**THE RECORDS:**
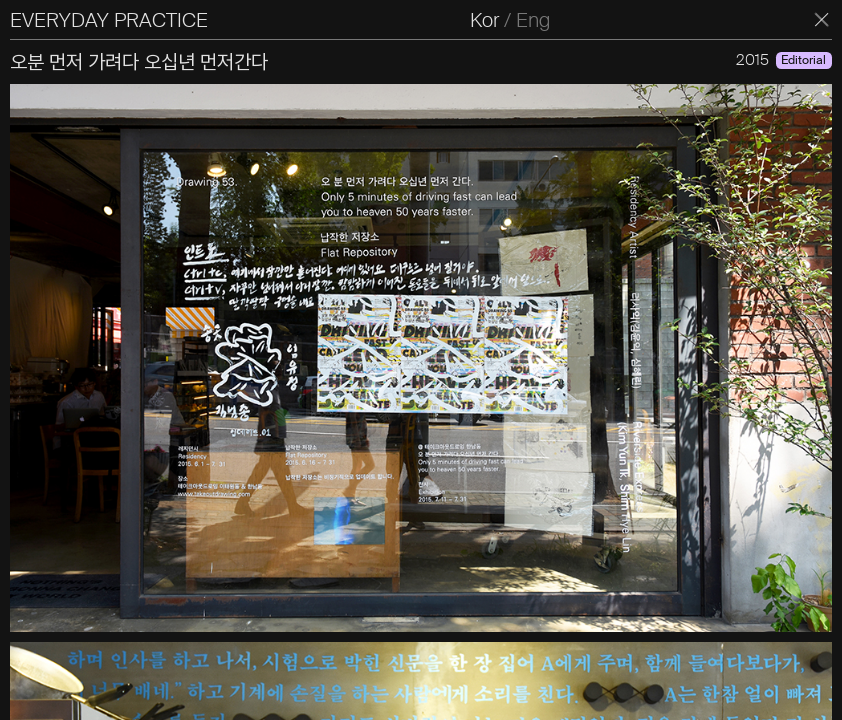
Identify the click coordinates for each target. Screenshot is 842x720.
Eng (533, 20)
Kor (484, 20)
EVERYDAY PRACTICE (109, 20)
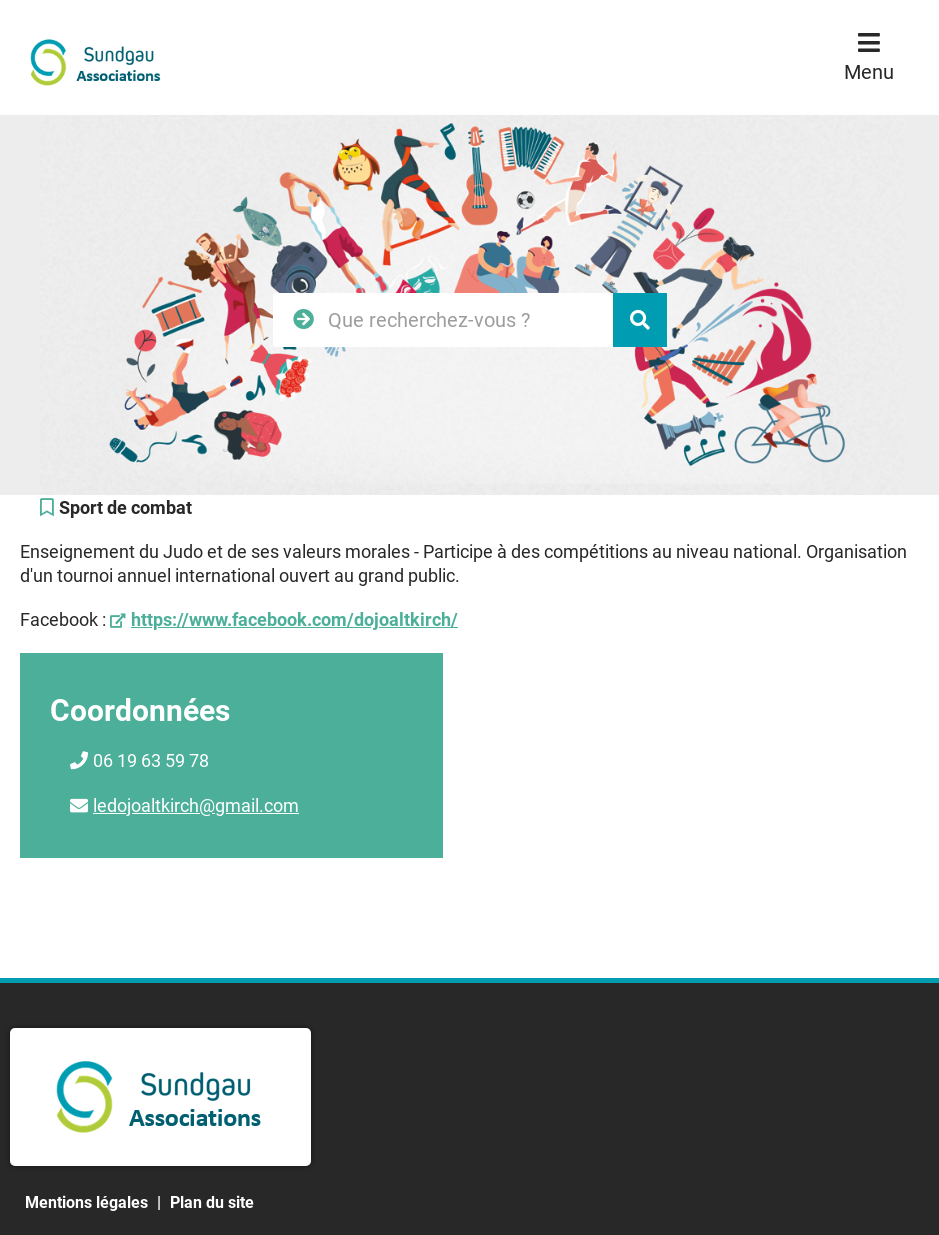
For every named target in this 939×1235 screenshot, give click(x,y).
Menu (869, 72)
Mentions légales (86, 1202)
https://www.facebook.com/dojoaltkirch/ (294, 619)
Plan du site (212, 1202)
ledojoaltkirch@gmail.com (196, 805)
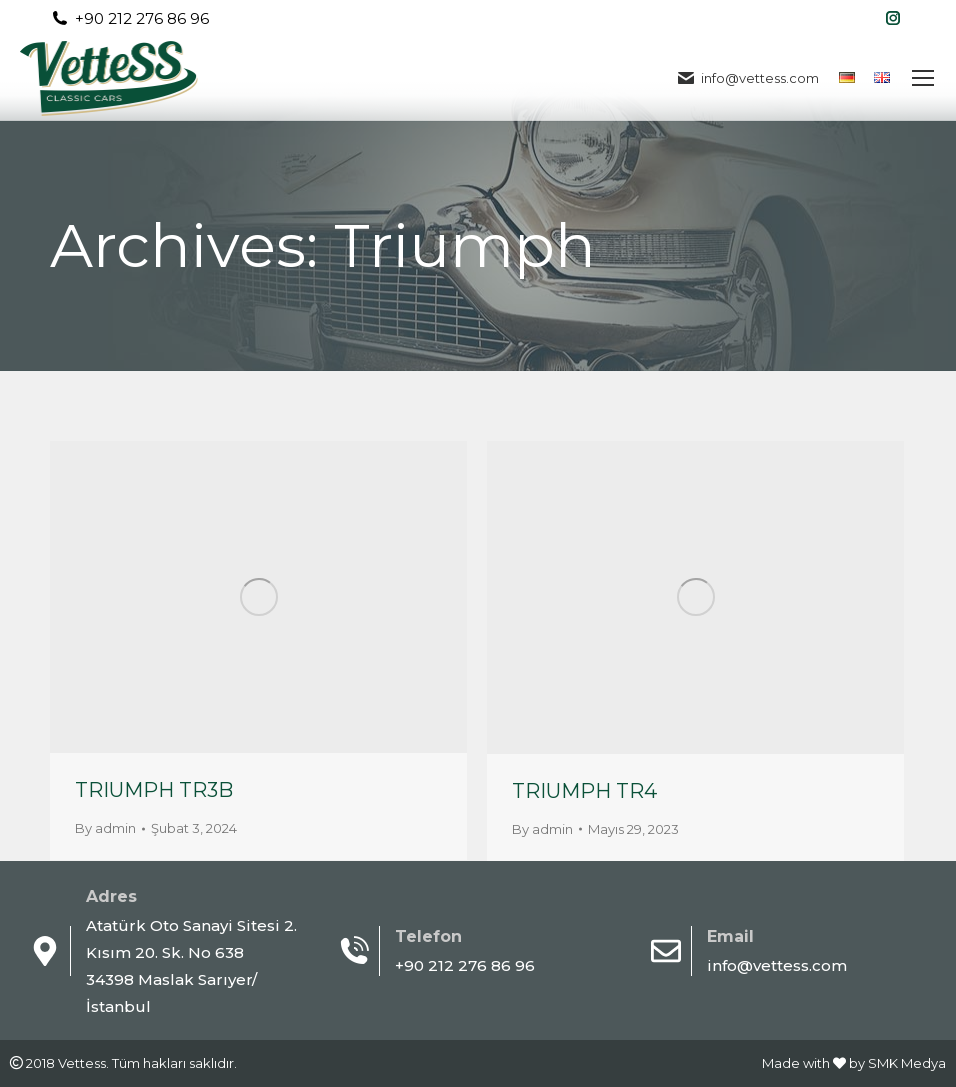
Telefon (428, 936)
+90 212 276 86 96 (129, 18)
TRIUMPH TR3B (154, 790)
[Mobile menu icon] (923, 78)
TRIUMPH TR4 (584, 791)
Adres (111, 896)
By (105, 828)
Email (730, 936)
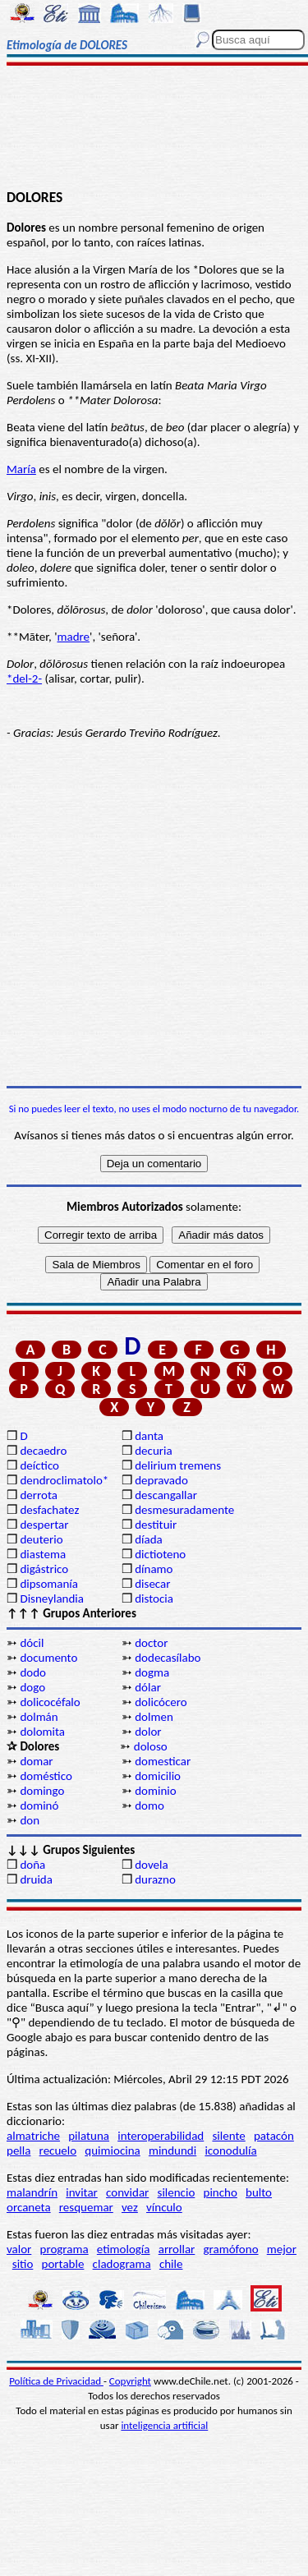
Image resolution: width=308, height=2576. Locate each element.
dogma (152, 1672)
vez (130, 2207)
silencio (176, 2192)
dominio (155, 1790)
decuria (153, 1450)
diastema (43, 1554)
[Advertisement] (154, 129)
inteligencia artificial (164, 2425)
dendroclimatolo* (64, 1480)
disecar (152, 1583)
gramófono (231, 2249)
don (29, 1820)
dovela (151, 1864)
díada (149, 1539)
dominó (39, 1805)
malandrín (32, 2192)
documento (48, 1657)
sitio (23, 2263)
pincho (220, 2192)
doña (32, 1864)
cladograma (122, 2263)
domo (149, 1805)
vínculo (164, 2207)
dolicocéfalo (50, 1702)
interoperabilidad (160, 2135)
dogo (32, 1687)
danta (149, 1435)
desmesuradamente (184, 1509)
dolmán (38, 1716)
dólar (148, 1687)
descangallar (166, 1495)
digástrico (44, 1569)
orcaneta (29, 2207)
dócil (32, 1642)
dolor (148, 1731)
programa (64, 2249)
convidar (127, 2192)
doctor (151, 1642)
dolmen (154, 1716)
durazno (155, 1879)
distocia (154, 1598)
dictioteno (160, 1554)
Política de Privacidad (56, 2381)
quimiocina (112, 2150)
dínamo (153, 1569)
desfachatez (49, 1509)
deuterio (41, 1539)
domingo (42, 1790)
--
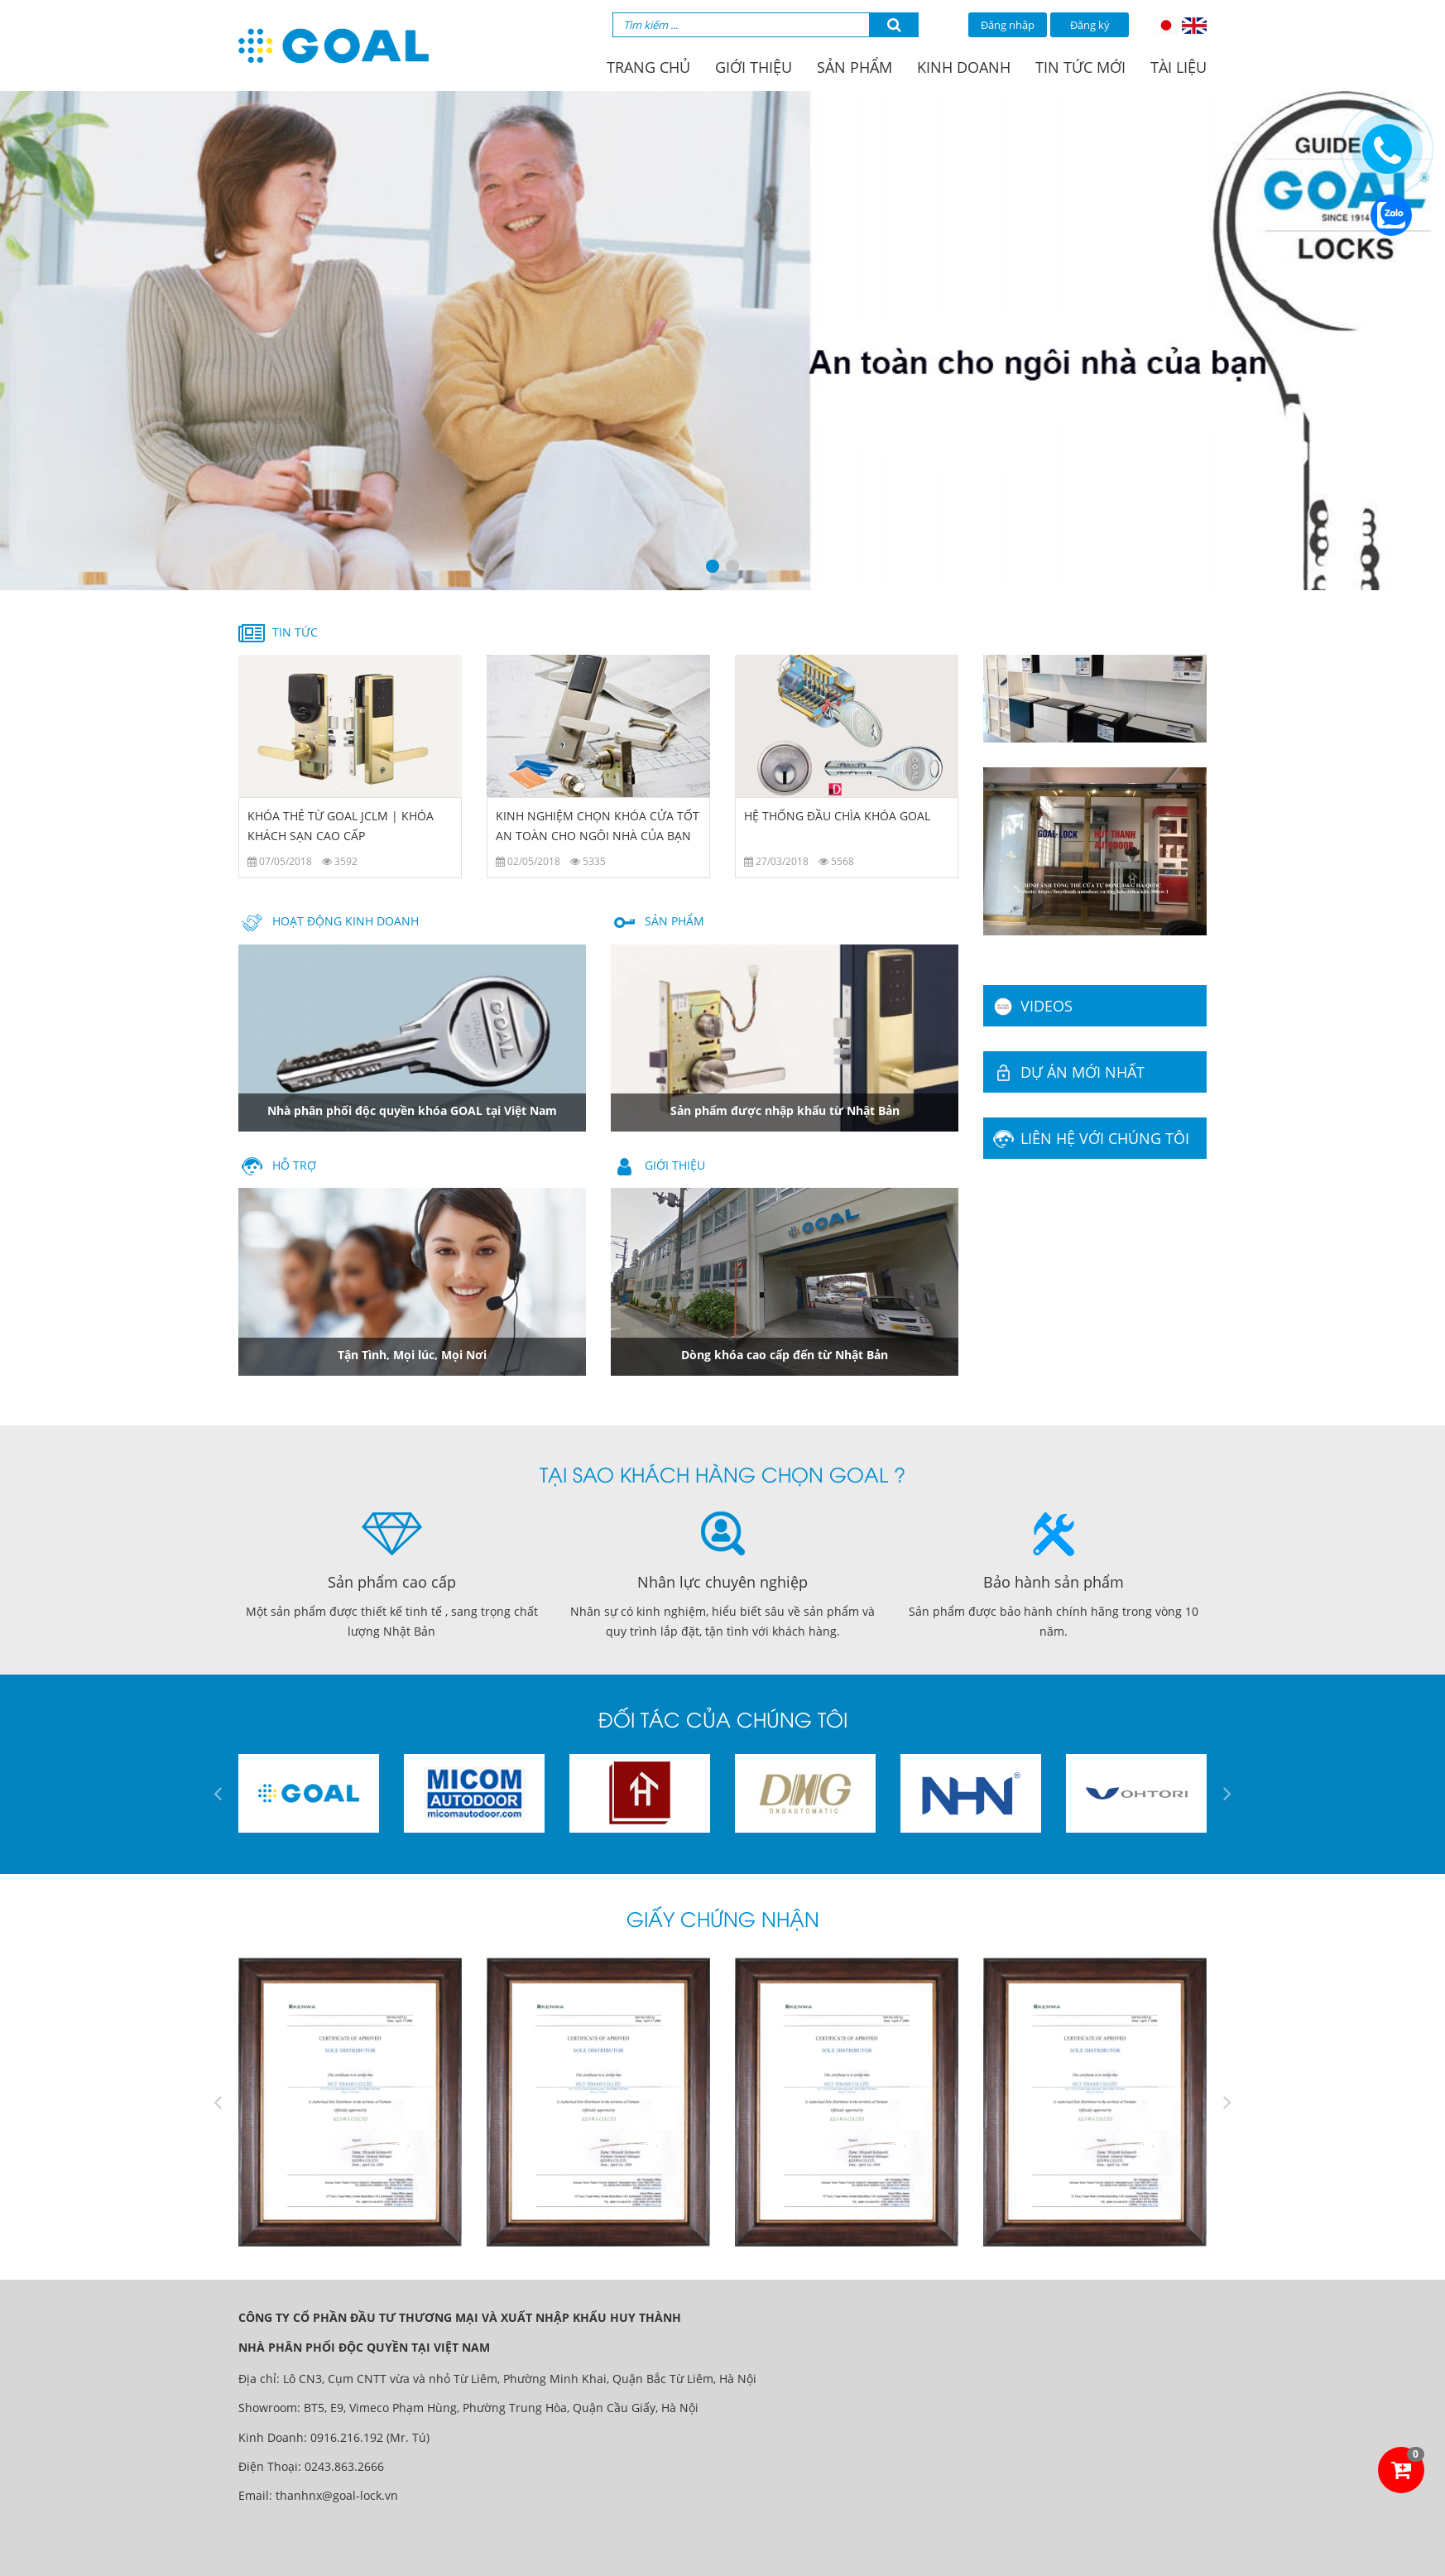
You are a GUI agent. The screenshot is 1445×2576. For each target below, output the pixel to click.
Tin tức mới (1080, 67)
--
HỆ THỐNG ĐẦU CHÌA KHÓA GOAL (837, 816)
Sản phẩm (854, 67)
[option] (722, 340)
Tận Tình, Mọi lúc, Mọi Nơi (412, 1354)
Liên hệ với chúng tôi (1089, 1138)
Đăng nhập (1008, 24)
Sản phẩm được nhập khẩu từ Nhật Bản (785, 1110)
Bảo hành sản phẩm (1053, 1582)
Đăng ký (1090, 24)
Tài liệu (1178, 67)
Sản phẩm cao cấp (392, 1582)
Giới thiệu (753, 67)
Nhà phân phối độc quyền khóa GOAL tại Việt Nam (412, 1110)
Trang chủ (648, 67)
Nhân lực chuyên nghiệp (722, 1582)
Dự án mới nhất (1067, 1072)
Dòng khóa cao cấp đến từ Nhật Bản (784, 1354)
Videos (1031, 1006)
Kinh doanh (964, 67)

**WORK TO DO:**
Present the lines starting at the one containing "Identify the click" and ending at the one containing "Telefon (428, 936)" as a numbered list, without blank lines. Leave the pictures out of your answer.

**ANSWER TO THE TASK:**
1. Identify the click coordinates for each target. Screenshot is 842x720.
2. Eng (533, 20)
3. Kor (484, 20)
4. EVERYDAY PRACTICE (109, 20)
5. For every named target in this 939×1235 screenshot, give click(x,y).
6. Menu (869, 72)
7. Mentions légales (86, 1202)
8. https://www.facebook.com/dojoaltkirch/ (294, 619)
9. Plan du site (212, 1202)
10. ledojoaltkirch@gmail.com (196, 805)
11. Telefon (428, 936)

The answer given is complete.